[DATA Boundary: Start]
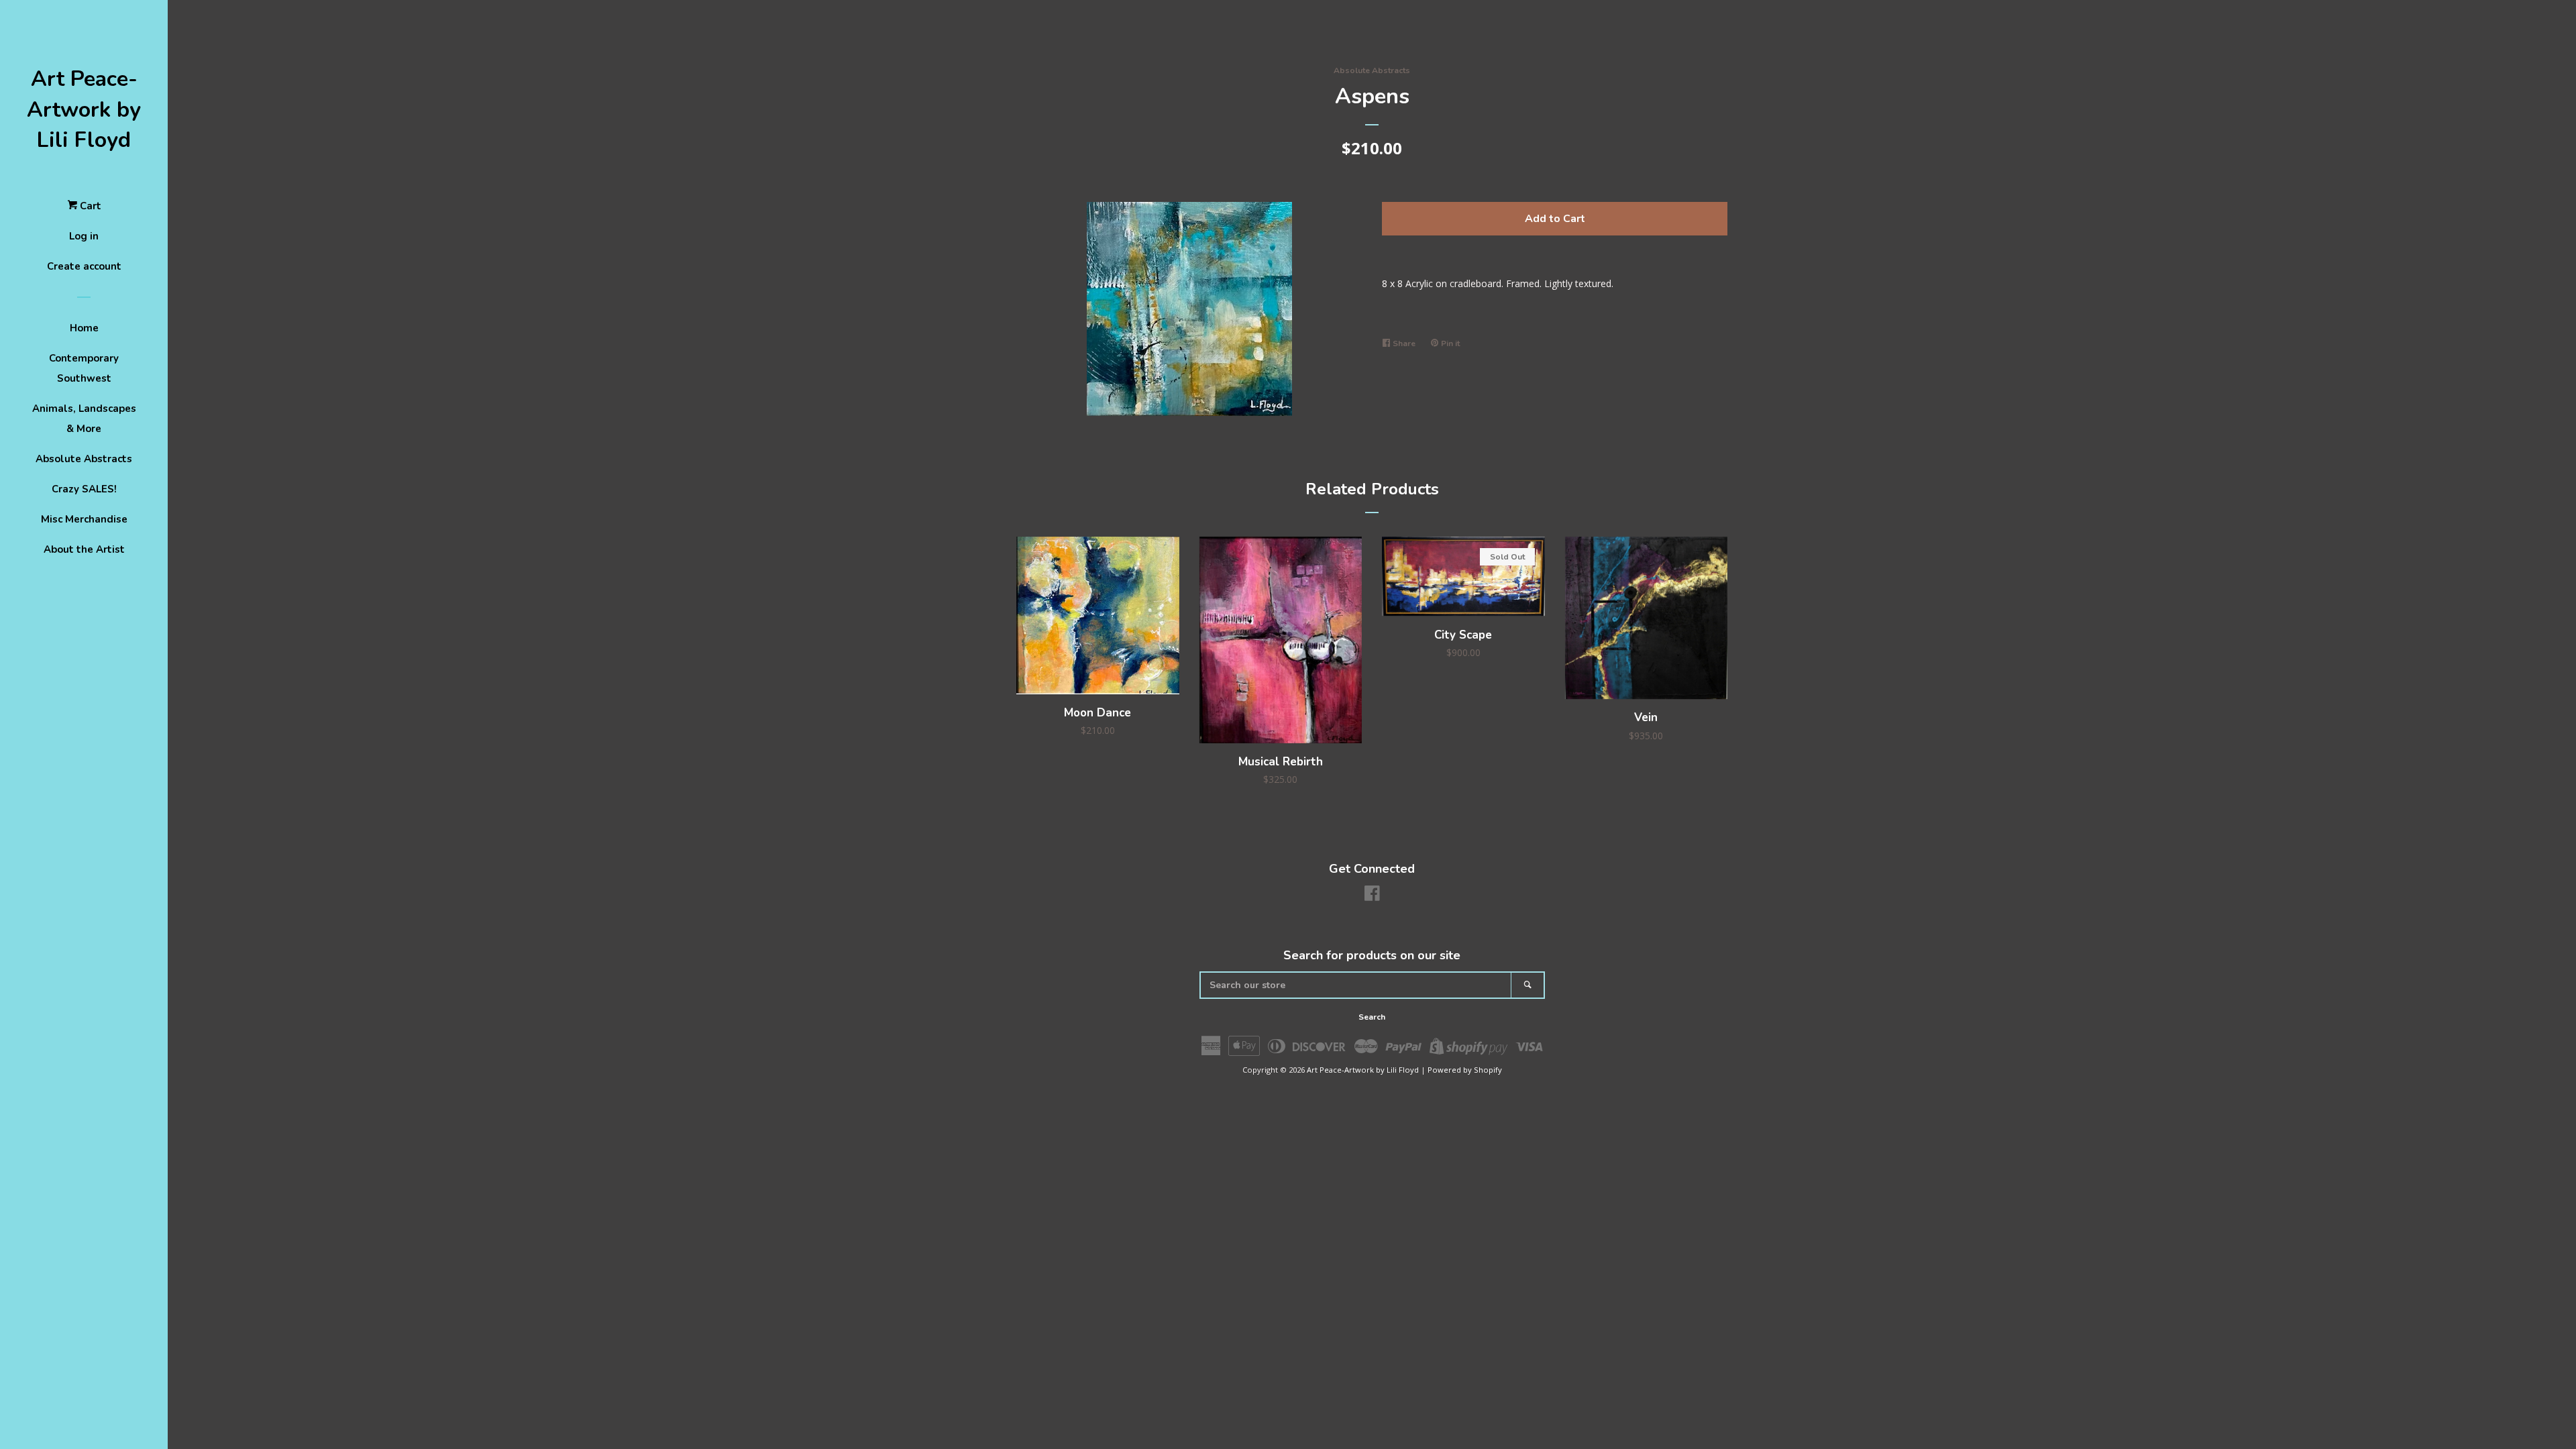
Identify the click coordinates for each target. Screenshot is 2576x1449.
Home (84, 328)
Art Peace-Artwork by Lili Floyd (84, 109)
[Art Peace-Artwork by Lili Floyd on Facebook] (1372, 896)
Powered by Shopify (1465, 1070)
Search (1371, 1017)
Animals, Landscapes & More (84, 418)
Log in (84, 236)
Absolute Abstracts (84, 459)
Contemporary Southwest (84, 368)
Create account (84, 266)
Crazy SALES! (84, 489)
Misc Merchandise (84, 519)
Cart (89, 206)
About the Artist (84, 549)
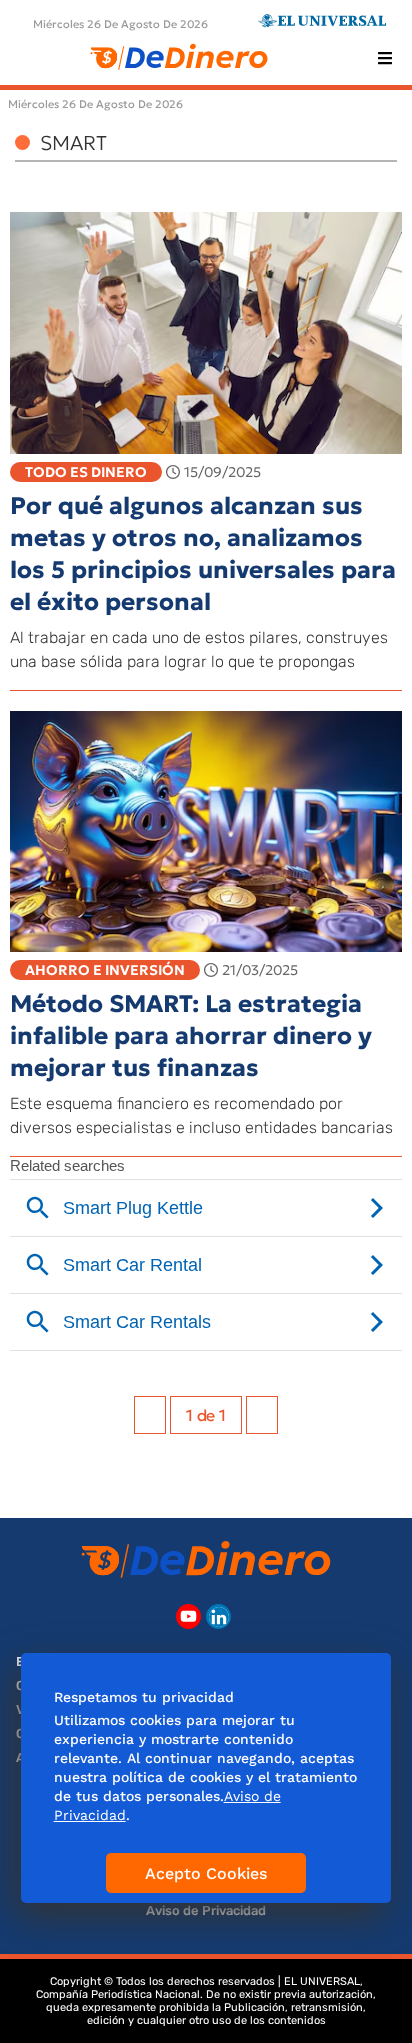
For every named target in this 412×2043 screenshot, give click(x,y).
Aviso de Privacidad (206, 1910)
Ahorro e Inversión (105, 970)
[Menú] (385, 58)
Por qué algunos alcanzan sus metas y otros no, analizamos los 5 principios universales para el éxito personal (203, 554)
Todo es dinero (86, 472)
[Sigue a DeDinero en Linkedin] (218, 1616)
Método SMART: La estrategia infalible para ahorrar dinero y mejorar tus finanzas (191, 1036)
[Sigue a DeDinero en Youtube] (188, 1616)
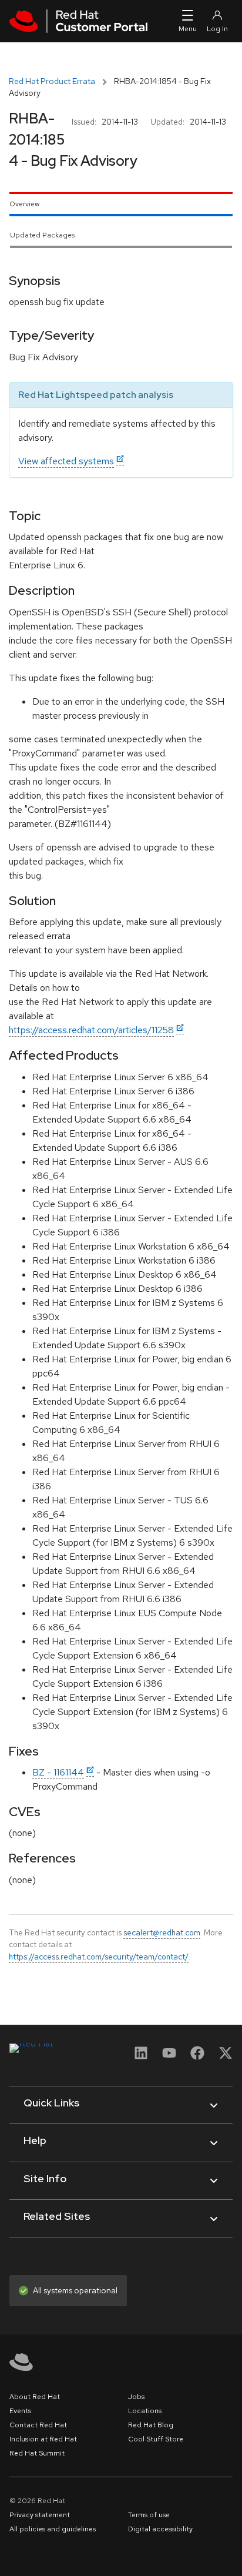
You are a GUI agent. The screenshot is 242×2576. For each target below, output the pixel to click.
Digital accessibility (160, 2529)
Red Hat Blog (150, 2425)
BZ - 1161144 (58, 1772)
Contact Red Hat (38, 2425)
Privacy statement (39, 2515)
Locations (145, 2411)
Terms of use (149, 2515)
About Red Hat (34, 2396)
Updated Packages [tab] (42, 235)
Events (20, 2411)
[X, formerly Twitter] (226, 2057)
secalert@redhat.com (161, 1932)
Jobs (136, 2396)
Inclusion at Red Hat (43, 2439)
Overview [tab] (24, 204)
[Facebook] (197, 2057)
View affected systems (66, 461)
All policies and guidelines (52, 2529)
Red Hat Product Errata (52, 81)
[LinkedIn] (141, 2057)
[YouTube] (169, 2057)
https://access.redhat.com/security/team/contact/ (99, 1956)
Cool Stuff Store (155, 2439)
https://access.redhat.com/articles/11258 (91, 1030)
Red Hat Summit (37, 2453)
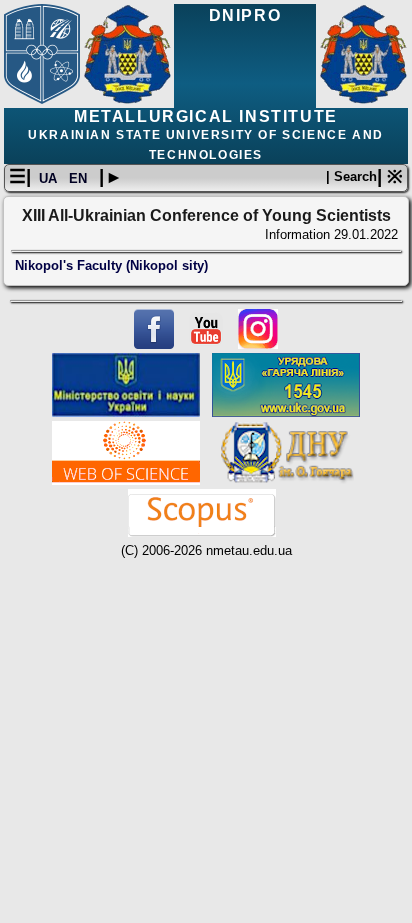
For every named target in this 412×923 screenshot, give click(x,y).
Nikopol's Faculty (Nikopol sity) (111, 265)
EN (80, 178)
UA (50, 178)
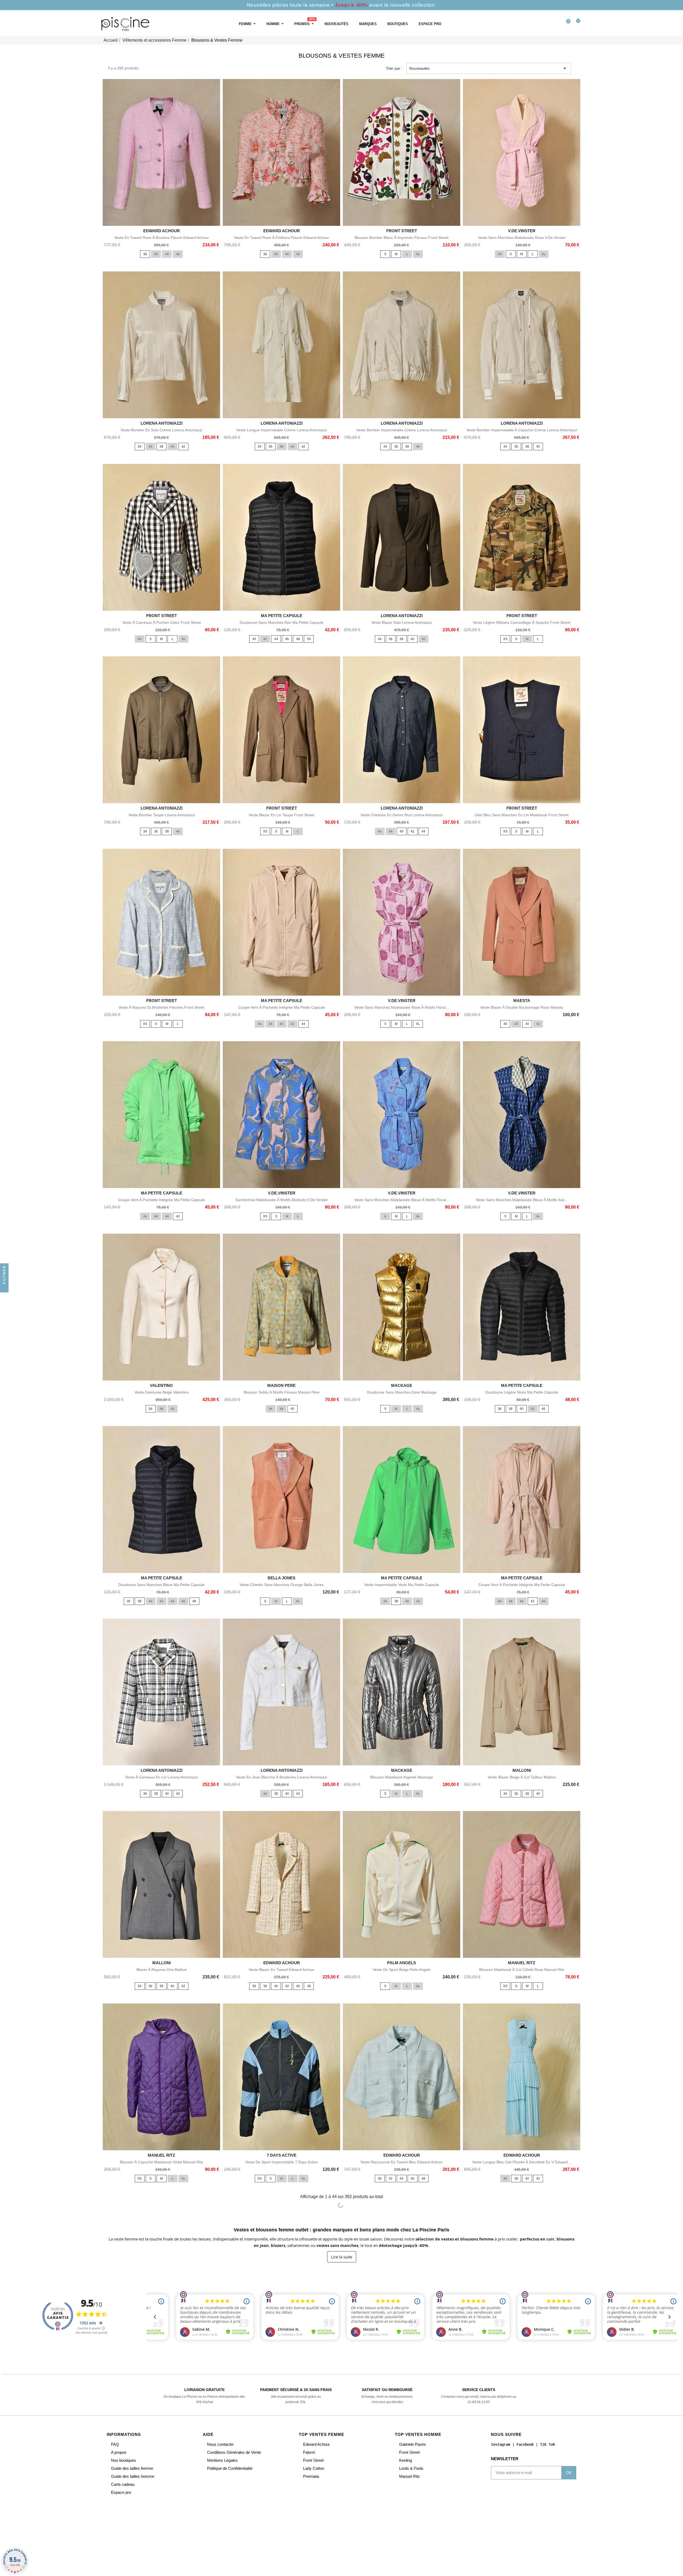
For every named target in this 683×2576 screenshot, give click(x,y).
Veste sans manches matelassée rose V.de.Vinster (522, 237)
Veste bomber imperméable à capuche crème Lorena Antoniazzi (521, 430)
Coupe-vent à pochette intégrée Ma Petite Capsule (281, 1007)
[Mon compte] (554, 24)
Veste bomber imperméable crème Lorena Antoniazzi (401, 430)
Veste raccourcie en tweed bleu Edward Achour (401, 2162)
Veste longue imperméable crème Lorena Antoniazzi (281, 430)
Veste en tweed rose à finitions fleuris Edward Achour (281, 237)
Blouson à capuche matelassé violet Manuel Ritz (161, 2162)
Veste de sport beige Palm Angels (402, 1969)
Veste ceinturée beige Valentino (161, 1392)
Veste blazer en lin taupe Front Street (281, 815)
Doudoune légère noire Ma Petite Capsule (521, 1392)
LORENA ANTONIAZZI (161, 423)
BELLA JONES (281, 1578)
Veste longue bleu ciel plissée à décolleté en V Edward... (521, 2162)
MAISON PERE (281, 1385)
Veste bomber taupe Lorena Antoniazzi (161, 815)
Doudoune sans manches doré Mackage (401, 1392)
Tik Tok (547, 2444)
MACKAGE (401, 1385)
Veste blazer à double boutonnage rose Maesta (521, 1007)
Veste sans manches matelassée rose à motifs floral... (401, 1007)
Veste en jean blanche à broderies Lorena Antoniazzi (281, 1777)
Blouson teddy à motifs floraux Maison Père (281, 1392)
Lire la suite (341, 2256)
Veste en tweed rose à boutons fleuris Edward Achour (161, 237)
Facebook (525, 2444)
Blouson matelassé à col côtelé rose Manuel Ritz (521, 1969)
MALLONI (522, 1770)
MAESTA (521, 1000)
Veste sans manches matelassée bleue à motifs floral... (401, 1200)
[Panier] (575, 24)
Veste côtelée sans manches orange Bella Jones (282, 1585)
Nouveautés (488, 68)
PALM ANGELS (401, 1962)
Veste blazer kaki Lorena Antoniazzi (401, 622)
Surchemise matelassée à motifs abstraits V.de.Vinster (281, 1200)
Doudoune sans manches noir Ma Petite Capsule (281, 622)
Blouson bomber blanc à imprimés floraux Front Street (401, 237)
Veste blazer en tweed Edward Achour (281, 1969)
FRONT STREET (401, 230)
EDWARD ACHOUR (161, 230)
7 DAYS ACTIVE (281, 2155)
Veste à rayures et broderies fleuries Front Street (161, 1007)
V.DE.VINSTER (521, 230)
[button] (543, 24)
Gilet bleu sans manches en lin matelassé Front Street (522, 815)
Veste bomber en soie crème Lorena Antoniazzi (161, 430)
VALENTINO (161, 1385)
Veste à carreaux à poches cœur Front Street (161, 622)
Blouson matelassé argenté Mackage (401, 1777)
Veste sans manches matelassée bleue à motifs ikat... (521, 1200)
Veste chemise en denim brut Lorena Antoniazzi (401, 815)
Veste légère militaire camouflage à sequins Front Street (521, 622)
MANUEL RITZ (521, 1962)
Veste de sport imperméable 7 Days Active (281, 2162)
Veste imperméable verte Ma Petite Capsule (401, 1585)
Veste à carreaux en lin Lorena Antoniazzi (161, 1777)
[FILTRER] (4, 1288)
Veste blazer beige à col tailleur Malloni (522, 1777)
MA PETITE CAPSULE (281, 615)
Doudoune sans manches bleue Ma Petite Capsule (161, 1585)
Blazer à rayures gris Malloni (161, 1969)
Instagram (500, 2444)
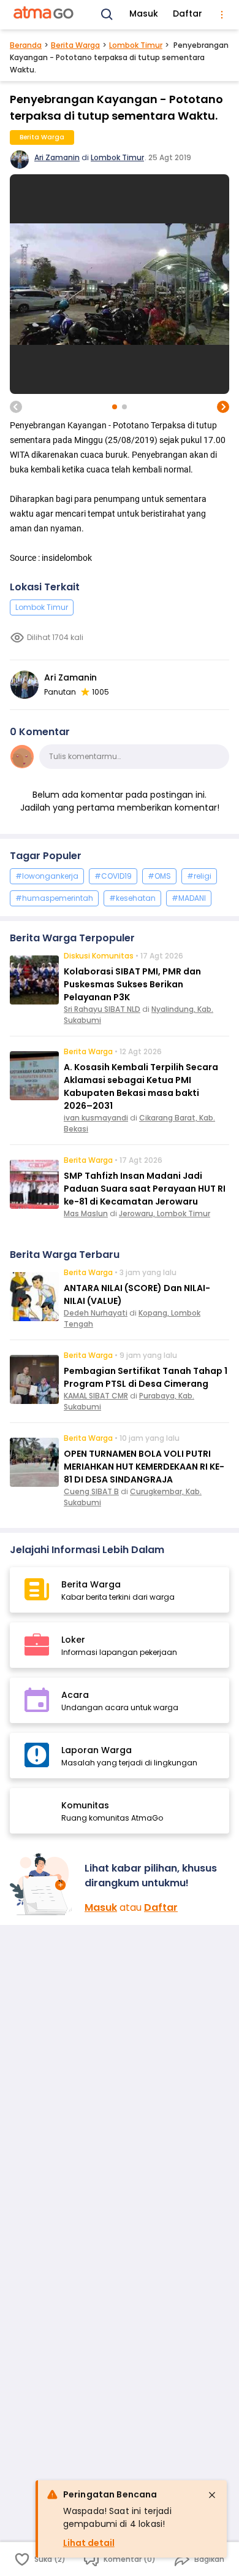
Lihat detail (89, 2543)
[DATA Boundary: End]
__AIM OF THE EXERCISE__: From the records above, transcribe without alteration every line from the one with "PALM ANGELS (401, 1962)" to the one with "7 DAYS ACTIVE (281, 2155)", inclusive.

__THE ANSWER__:
PALM ANGELS (401, 1962)
Veste blazer kaki Lorena Antoniazzi (401, 622)
Surchemise matelassée à motifs abstraits V.de.Vinster (281, 1200)
Doudoune sans manches noir Ma Petite Capsule (281, 622)
Blouson bomber blanc à imprimés floraux Front Street (401, 237)
Veste blazer en tweed Edward Achour (281, 1969)
FRONT STREET (401, 230)
EDWARD ACHOUR (161, 230)
7 DAYS ACTIVE (281, 2155)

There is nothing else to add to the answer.